United States Customs and Border Protection is the largest federal law enforcement agency of the United States Department of Homeland Security charged with regulating and facilitating international trade, collecting import duties, and enforcing U.S. regulations, including trade, customs, and immigration. CBP is the largest law enforcement agency in the United States. It has a workforce of more than 45,600 sworn federal agents and officers. It has its headquarters in Washington, D.C.
While its primary mission is preventing terrorists and terrorist weapons from entering the United States, CBP is also responsible for apprehending individuals attempting to enter the United States illegally including those with a criminal record, stemming the flow of illegal drugs and other contraband, protecting United States agricultural and economic interests from harmful pests and diseases, and protecting American businesses from intellectual property theft.
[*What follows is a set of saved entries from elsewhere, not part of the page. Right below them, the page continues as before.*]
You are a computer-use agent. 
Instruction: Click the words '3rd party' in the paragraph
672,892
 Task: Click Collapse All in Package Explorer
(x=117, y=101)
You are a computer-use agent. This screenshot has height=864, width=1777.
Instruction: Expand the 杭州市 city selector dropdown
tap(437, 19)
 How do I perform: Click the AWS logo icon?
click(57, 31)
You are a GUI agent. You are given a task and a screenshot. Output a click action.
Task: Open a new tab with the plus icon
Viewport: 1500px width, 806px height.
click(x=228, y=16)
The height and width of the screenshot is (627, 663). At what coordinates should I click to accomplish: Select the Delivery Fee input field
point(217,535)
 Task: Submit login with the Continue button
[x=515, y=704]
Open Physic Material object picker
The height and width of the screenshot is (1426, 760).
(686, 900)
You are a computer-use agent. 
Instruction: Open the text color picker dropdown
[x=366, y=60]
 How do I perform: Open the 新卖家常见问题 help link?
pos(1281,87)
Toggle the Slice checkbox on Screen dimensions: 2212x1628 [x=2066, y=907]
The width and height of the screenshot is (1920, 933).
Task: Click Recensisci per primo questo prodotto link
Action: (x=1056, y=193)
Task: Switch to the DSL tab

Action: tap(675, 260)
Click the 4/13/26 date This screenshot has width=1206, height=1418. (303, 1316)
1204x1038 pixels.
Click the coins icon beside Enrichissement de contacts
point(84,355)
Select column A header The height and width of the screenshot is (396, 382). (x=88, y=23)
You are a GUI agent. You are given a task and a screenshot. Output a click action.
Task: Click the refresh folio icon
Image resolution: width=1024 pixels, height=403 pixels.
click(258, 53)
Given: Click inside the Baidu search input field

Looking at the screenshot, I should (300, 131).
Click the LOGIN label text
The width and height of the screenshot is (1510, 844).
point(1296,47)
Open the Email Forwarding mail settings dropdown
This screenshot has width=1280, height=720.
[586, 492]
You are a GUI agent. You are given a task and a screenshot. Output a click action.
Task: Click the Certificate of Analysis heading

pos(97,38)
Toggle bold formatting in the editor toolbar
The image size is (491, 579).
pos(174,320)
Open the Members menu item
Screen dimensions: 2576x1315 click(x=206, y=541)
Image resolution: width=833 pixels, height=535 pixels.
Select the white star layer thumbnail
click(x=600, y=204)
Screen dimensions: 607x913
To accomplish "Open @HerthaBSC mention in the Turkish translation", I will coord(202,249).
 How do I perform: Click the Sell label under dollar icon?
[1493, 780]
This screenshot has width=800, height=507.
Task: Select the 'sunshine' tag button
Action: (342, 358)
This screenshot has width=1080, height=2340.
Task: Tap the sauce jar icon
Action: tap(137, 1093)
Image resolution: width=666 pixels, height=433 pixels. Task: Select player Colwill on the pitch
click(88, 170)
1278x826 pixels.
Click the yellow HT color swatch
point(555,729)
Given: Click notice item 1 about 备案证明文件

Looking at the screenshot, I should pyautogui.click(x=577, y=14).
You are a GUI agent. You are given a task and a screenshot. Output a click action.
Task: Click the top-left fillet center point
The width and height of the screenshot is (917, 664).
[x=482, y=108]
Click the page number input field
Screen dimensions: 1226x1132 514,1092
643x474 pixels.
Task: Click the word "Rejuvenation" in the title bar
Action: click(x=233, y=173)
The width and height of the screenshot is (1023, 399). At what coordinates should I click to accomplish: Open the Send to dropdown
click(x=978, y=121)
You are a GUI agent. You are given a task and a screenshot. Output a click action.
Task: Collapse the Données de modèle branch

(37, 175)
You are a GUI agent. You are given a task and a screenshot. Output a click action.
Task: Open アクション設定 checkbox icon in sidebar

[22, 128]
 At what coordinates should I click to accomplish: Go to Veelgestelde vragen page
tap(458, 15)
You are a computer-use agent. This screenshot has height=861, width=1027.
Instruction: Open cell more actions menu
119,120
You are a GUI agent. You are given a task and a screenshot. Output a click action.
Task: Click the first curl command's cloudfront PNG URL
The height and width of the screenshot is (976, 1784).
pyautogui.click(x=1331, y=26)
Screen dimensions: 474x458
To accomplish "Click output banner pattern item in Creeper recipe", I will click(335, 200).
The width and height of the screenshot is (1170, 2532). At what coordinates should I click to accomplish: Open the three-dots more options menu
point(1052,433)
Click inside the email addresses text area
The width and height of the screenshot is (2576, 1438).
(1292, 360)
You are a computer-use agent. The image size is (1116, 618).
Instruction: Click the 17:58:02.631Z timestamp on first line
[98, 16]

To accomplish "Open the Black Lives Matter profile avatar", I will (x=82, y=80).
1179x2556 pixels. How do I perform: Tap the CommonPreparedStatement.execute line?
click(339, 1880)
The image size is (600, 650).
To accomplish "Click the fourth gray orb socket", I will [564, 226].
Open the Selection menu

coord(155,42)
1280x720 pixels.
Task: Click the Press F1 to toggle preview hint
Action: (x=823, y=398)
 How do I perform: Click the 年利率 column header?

CBP has the authority to search outbound and inbound shipments, and uses targeting to carry out its mission in this area. Under Section 596 of the Tariff Act, CBP is required to seize and forfeit all merchandise that is stolen, smuggled, or clandestinely imported or introduced. CBP is also required to seize and forfeit controlled substances, certain contraband articles, and plastic explosives that do not contain a detection agent. In conjunction with the Department of State and the Bureau of the Census, CBP has put in place regulations that require submission of electronic export information on U.S. Munitions List and for technology for the Commerce Control List. CBP uses advance information from the Automated Targeting System and the Automated Export System to identify cargo that may pose a threat. CBP also works with the Departments of State and Defense to improve procedures on exported shipments of foreign military sales commodities.